I’m only gone a total of six minutes but by the time I get back, Leah has moved from the corner of the living room and is locked in the bathroom, running both taps. This isn’t entirely unusual. Quite often these days I will wake at odd hours and hear the bathtub being filled. Four A.M., gray twitch of morning in the sky about the telephone wires and water running in the bathroom, in the kitchen, in the room where the washer-dryer sits. More than once, I have come in to find Leah sitting on the edge of the bathtub, staring into the water with the fixed expression of someone barely awake. She is, as I often think at these moments, deliberating whether or not to get in, though at other times I interpret her expression as something more uneasy—the look of a person who has let their gaze drop too deep and now can’t seem to retrieve it.

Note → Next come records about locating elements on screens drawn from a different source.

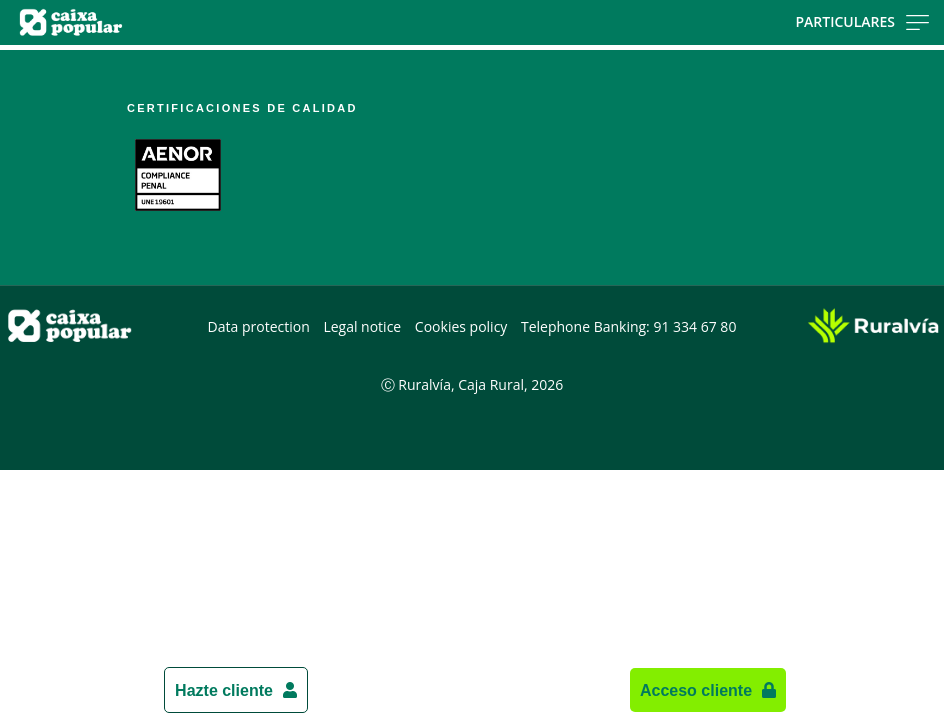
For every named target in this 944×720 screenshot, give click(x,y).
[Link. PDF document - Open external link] (178, 175)
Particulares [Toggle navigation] (862, 21)
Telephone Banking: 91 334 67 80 (628, 326)
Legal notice (362, 326)
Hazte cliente (224, 690)
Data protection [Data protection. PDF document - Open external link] (259, 326)
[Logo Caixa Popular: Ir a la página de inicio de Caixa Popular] (149, 22)
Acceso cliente (696, 690)
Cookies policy (461, 326)
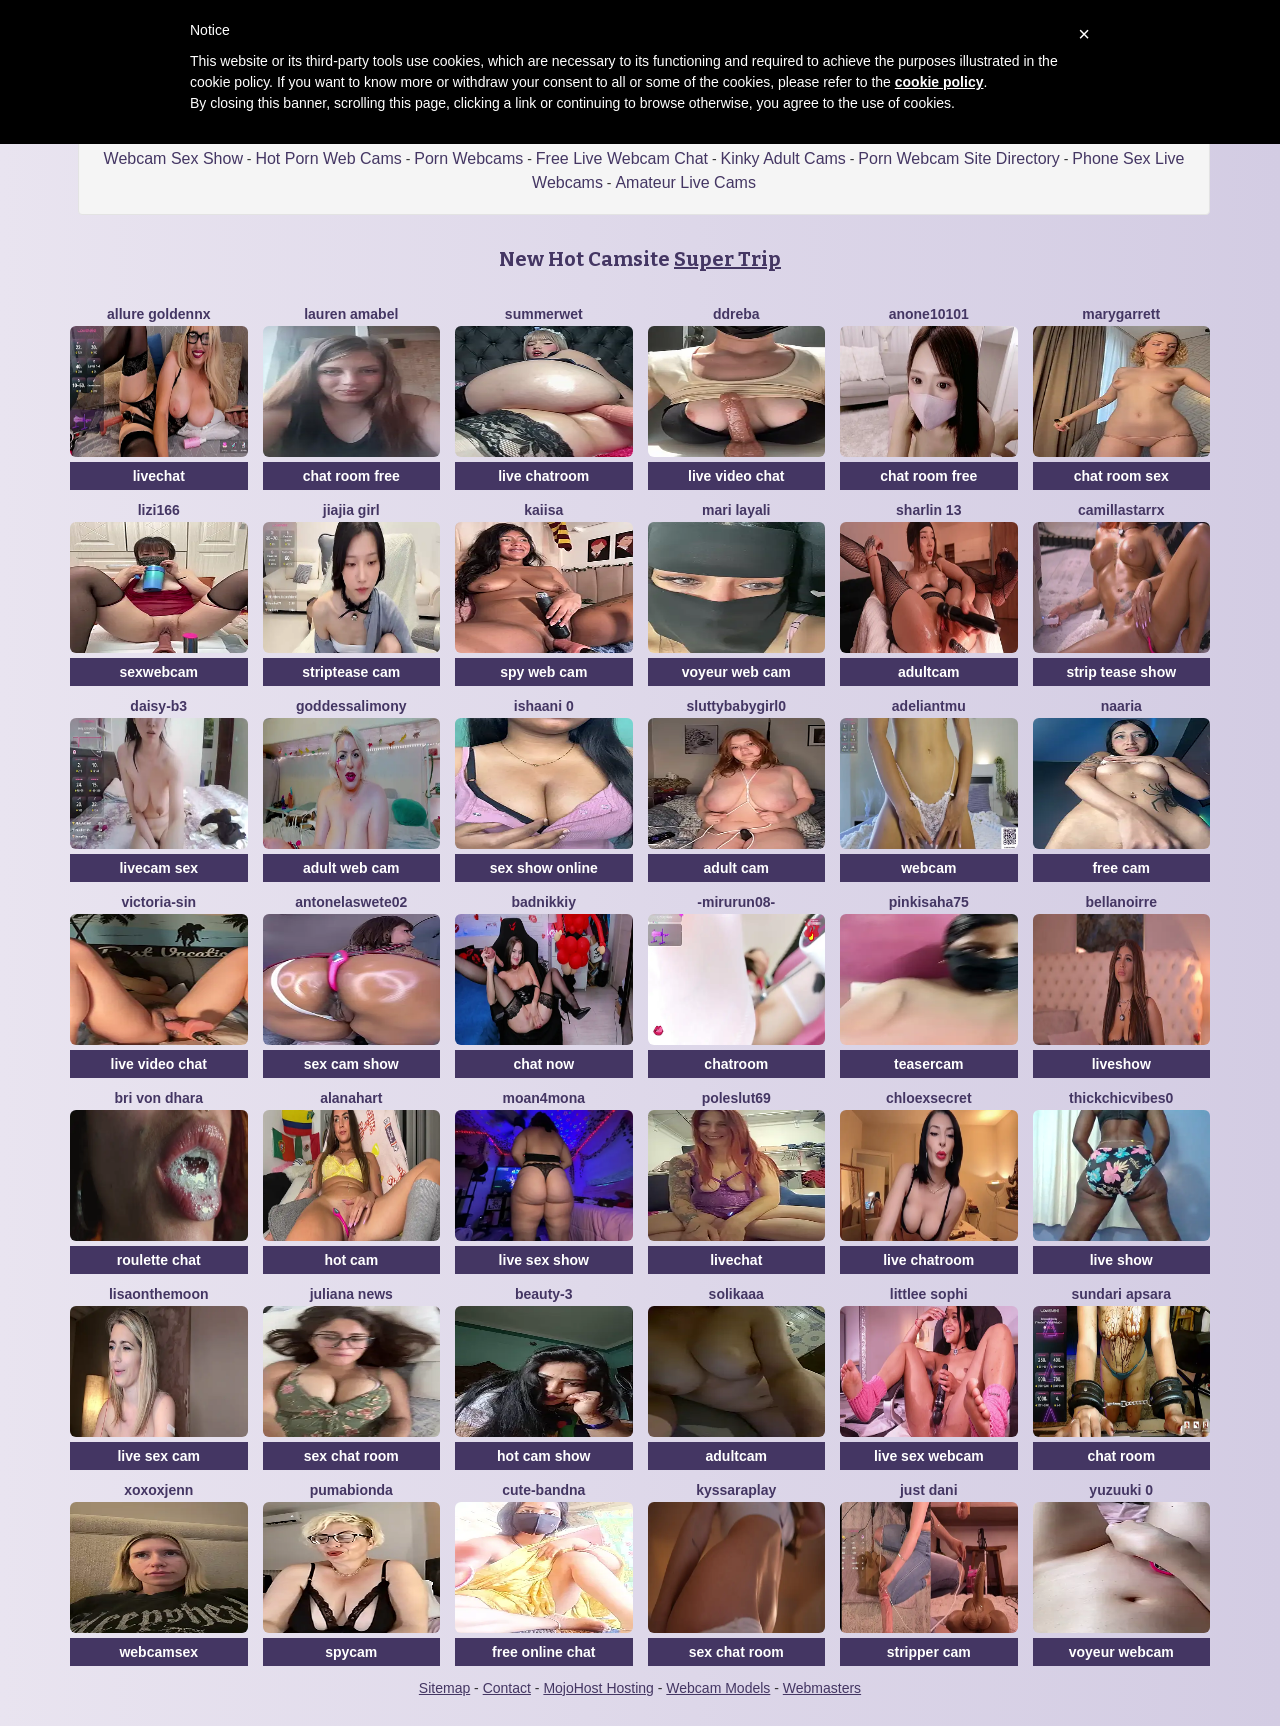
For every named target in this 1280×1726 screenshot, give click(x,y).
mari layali (736, 510)
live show (1121, 1260)
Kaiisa (543, 510)
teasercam (928, 1064)
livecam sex (158, 868)
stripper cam (929, 1652)
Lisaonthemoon (159, 1294)
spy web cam (543, 672)
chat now (543, 1064)
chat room (1121, 1456)
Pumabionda (351, 1490)
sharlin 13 (928, 510)
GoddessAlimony (351, 706)
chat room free (351, 476)
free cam (1121, 868)
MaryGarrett (1121, 314)
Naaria (1121, 706)
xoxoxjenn (158, 1490)
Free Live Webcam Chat (622, 158)
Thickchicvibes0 (1121, 1098)
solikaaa (736, 1294)
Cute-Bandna (543, 1490)
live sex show (544, 1260)
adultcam (928, 672)
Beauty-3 (544, 1294)
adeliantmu (929, 706)
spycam (351, 1652)
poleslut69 (736, 1098)
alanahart (351, 1098)
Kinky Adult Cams (782, 158)
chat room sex (1121, 476)
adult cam (736, 868)
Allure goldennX (158, 314)
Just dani (929, 1490)
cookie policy (939, 82)
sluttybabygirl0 (736, 706)
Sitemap (444, 1688)
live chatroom (543, 476)
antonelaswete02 (351, 902)
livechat (159, 476)
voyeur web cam (736, 672)
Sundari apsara (1121, 1294)
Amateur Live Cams (685, 182)
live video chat (736, 476)
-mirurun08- (736, 902)
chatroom (736, 1064)
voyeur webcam (1121, 1652)
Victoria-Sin (158, 902)
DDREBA (736, 314)
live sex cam (158, 1456)
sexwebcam (158, 672)
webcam (928, 868)
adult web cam (351, 868)
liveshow (1121, 1064)
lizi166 (159, 510)
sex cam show (351, 1064)
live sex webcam (929, 1456)
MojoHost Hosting (598, 1688)
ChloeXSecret (929, 1098)
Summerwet (544, 314)
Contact (507, 1688)
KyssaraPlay (736, 1490)
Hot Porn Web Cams (328, 158)
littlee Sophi (929, 1294)
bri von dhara (158, 1098)
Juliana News (351, 1294)
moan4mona (544, 1098)
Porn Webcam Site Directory (959, 158)
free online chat (543, 1652)
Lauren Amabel (351, 314)
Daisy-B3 (158, 706)
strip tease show (1121, 672)
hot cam (351, 1260)
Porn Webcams (468, 158)
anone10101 (929, 314)
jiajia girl (351, 510)
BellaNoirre (1121, 902)
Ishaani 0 (544, 706)
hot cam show (543, 1456)
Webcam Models (718, 1688)
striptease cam (351, 672)
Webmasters (822, 1688)
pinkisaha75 (929, 902)
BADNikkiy (543, 902)
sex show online (544, 868)
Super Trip (727, 259)
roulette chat (159, 1260)
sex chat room (351, 1456)
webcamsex (158, 1652)
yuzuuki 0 (1121, 1490)
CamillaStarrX (1121, 510)
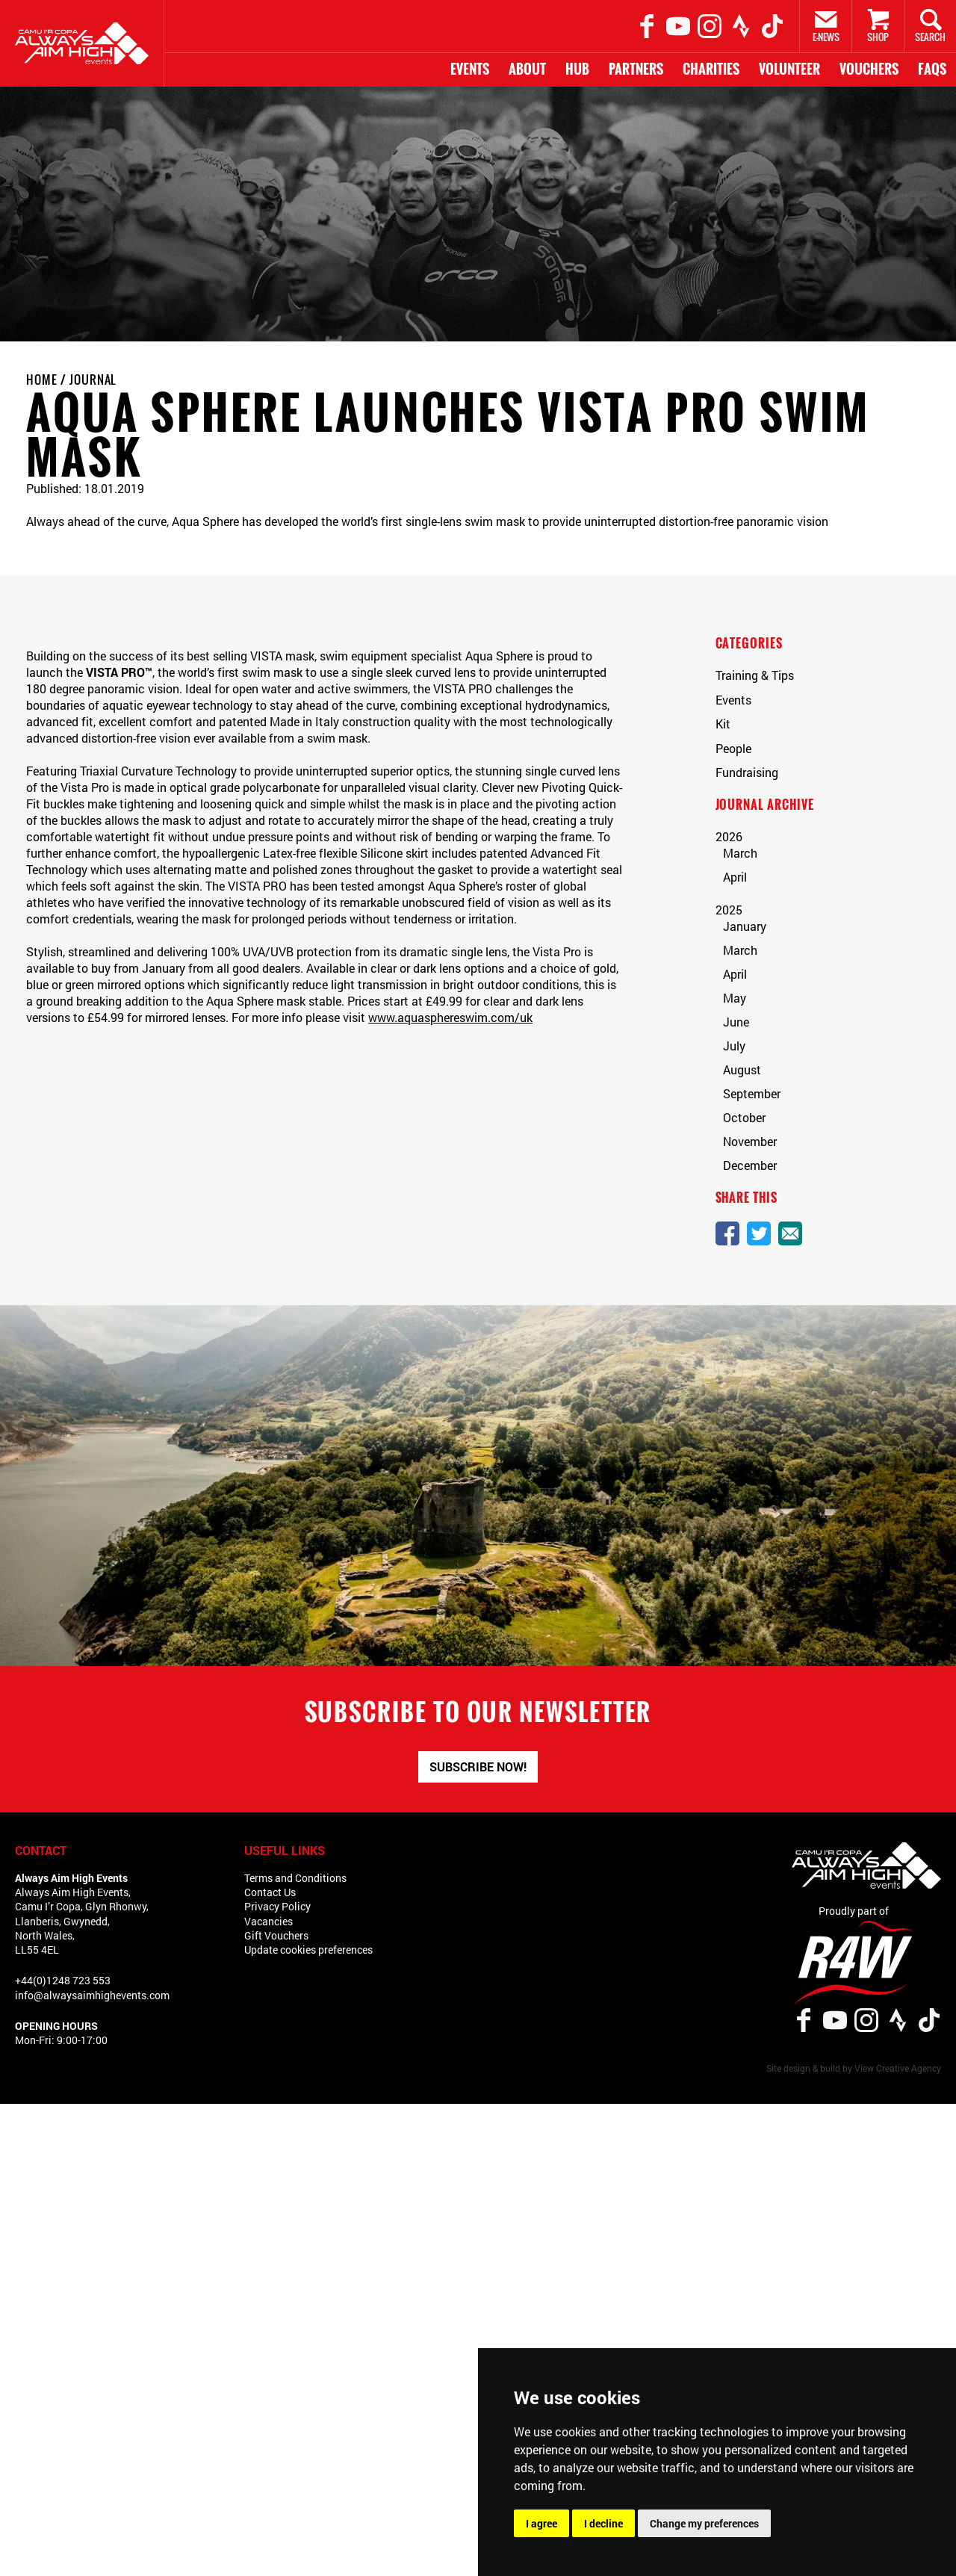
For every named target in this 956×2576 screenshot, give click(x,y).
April (735, 877)
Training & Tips (755, 675)
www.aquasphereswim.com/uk (450, 1017)
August (742, 1069)
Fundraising (747, 772)
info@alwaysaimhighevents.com (92, 1995)
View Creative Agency (897, 2068)
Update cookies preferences (308, 1949)
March (740, 853)
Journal (93, 379)
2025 (729, 909)
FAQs (932, 69)
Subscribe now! (478, 1766)
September (751, 1093)
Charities (711, 69)
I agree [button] (541, 2523)
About (527, 69)
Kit (723, 723)
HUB (577, 69)
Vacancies (268, 1921)
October (744, 1117)
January (744, 926)
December (750, 1165)
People (733, 748)
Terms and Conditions (295, 1878)
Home (42, 379)
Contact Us (270, 1892)
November (750, 1141)
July (734, 1045)
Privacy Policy (277, 1906)
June (736, 1022)
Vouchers (868, 69)
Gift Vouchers (276, 1935)
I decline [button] (603, 2523)
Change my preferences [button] (704, 2523)
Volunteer (789, 69)
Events (469, 69)
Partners (636, 69)
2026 (729, 836)
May (734, 998)
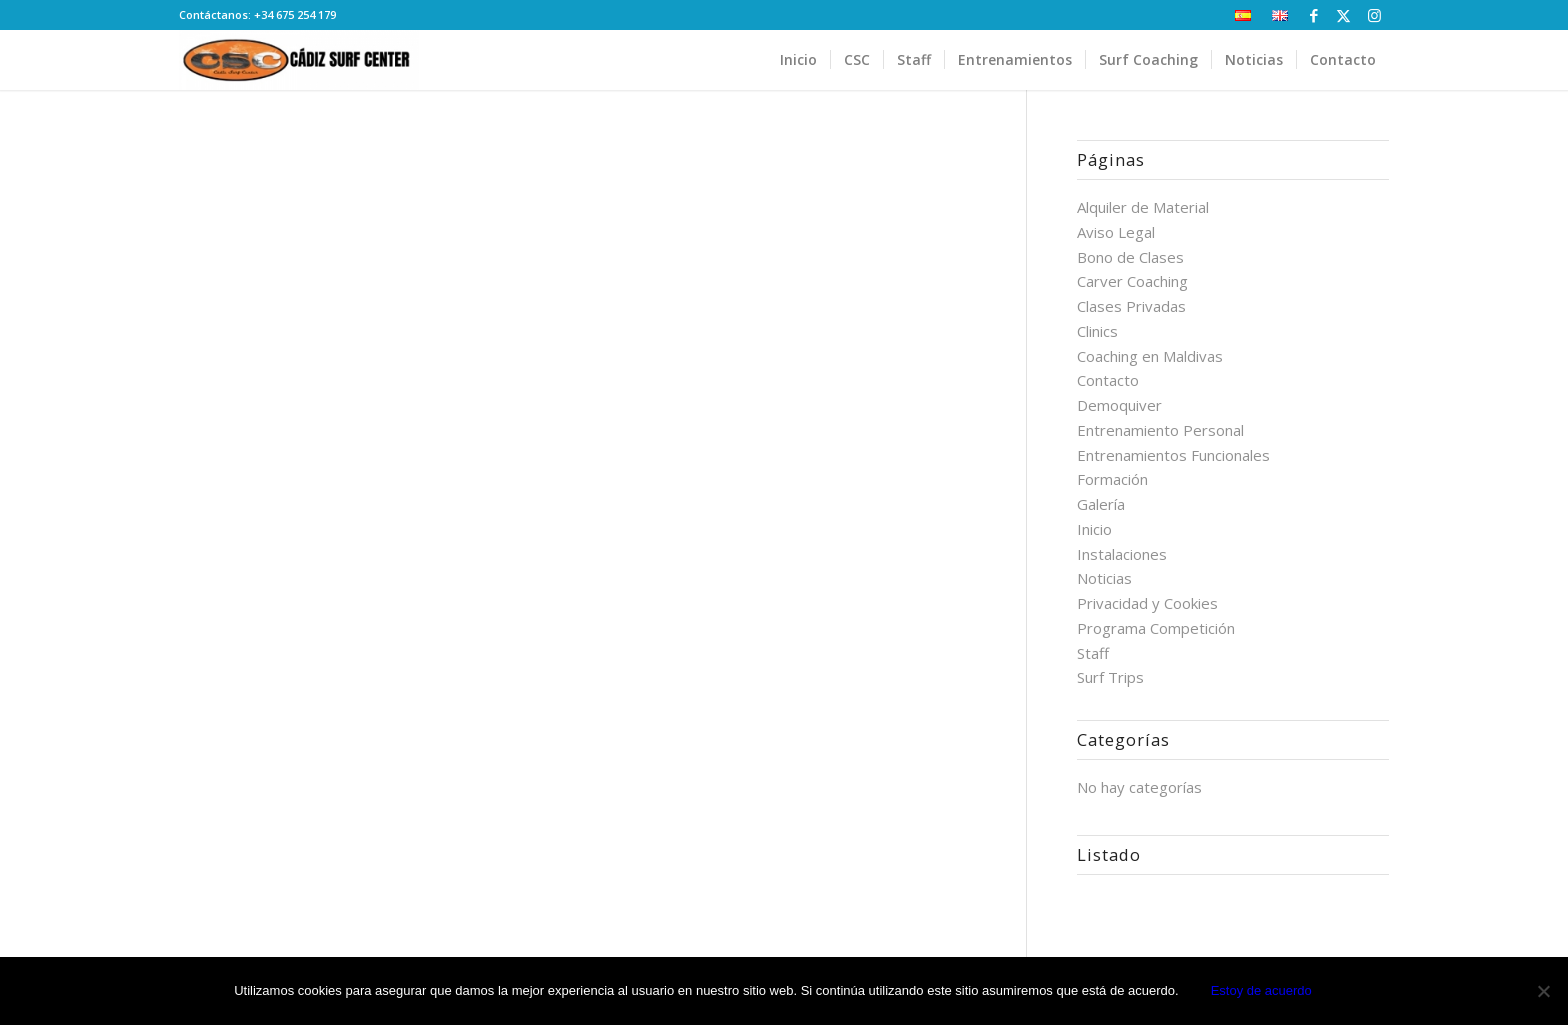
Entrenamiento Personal (1160, 430)
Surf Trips (1110, 677)
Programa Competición (1156, 628)
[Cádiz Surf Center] (299, 60)
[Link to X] (1343, 15)
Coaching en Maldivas (1150, 356)
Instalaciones (1122, 554)
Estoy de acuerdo (1261, 990)
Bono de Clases (1130, 257)
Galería (1101, 504)
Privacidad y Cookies (1147, 603)
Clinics (1097, 331)
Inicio (1094, 529)
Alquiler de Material (1143, 207)
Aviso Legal (1116, 232)
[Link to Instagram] (1374, 15)
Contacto (1108, 380)
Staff (1093, 653)
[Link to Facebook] (1313, 15)
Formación (1112, 479)
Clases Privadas (1131, 306)
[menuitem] (1243, 16)
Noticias (1104, 578)
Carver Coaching (1132, 281)
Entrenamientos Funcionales (1173, 455)
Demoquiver (1119, 405)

Standing outside the bathroom, I think of knocking, think of asking her to let me in. I imagine I can hear the water spilling down across the floor, pooling thick across the lavender linoleum. She has, it appears, taken the electric box she uses to sleep into the bathroom, the one that arrived in the post, no return address—a parting gift from the Centre—along with a pair of decompression socks and a book of aphorisms bound in PVC. I hear her turn it on, hear the shiver of sound it produces—swell and oom of something spilling, something seething, judder and groan of something building to a roar.